**Required action:** Every line from the one with "Task: Select the" up to and including the one with "You are a GUI" is to be output exactly as it appears below; pictures are not.

**Records supplied:**
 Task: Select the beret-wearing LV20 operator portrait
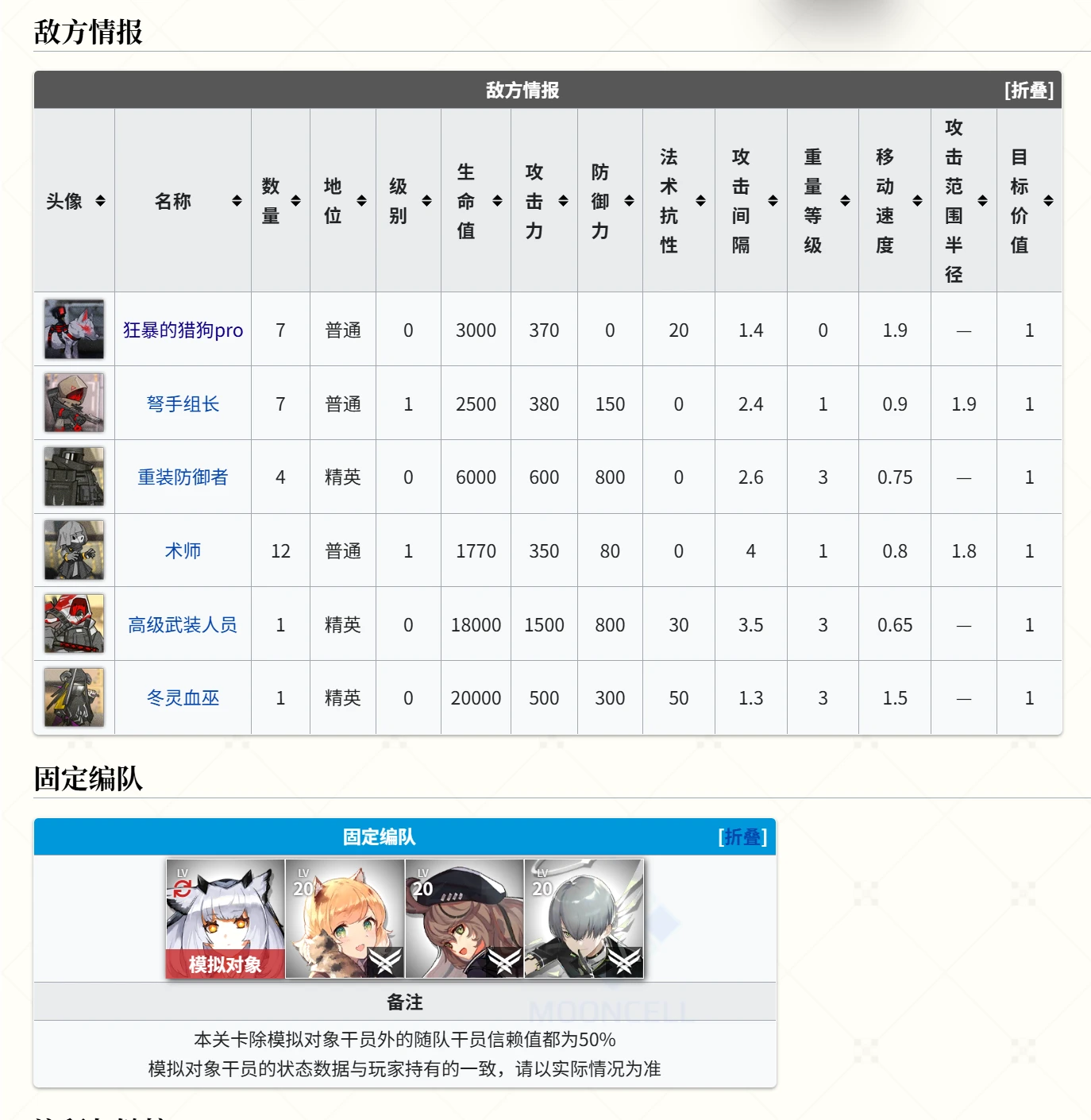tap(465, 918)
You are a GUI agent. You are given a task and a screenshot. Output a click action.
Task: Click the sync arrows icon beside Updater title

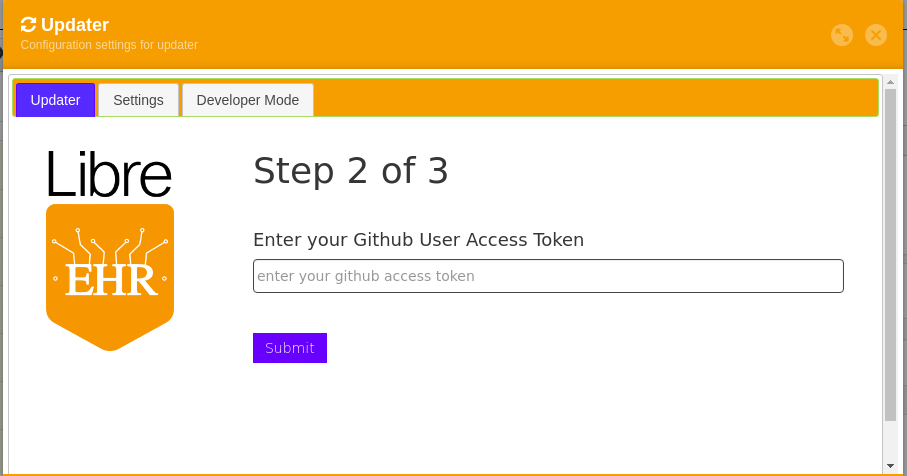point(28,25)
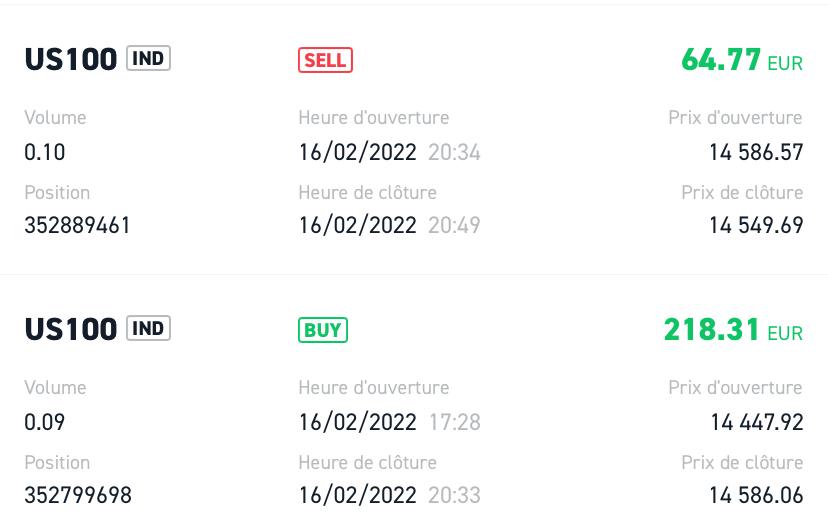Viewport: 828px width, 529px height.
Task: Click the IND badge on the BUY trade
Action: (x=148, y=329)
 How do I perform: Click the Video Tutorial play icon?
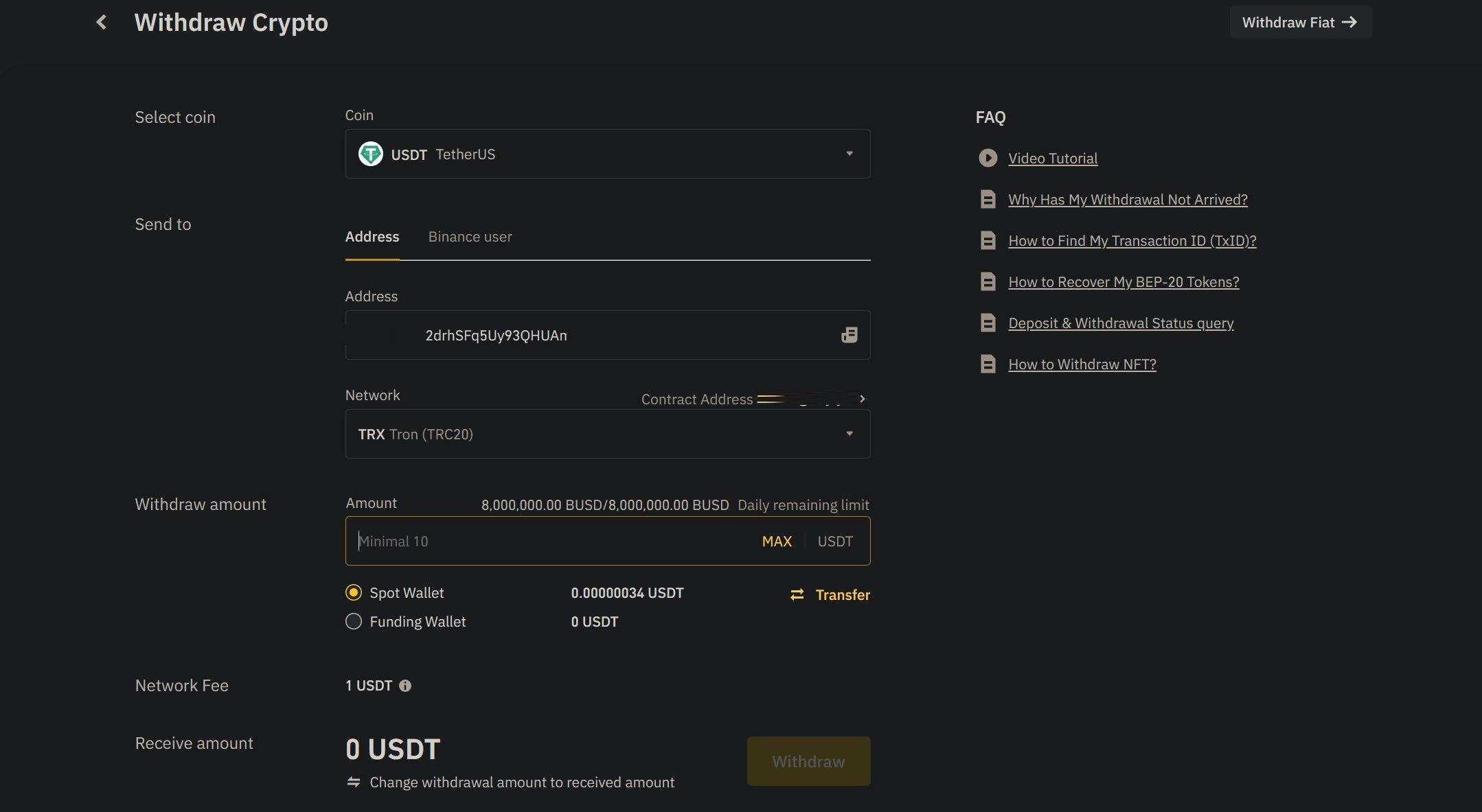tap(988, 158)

==

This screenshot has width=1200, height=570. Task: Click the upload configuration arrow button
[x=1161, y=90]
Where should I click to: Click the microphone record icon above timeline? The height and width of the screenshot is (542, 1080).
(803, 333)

**Solution:**
 Task: Select the beret-wearing LV20 operator portrait
tap(465, 918)
You are a GUI agent. You are given a task and a screenshot. Output a click action.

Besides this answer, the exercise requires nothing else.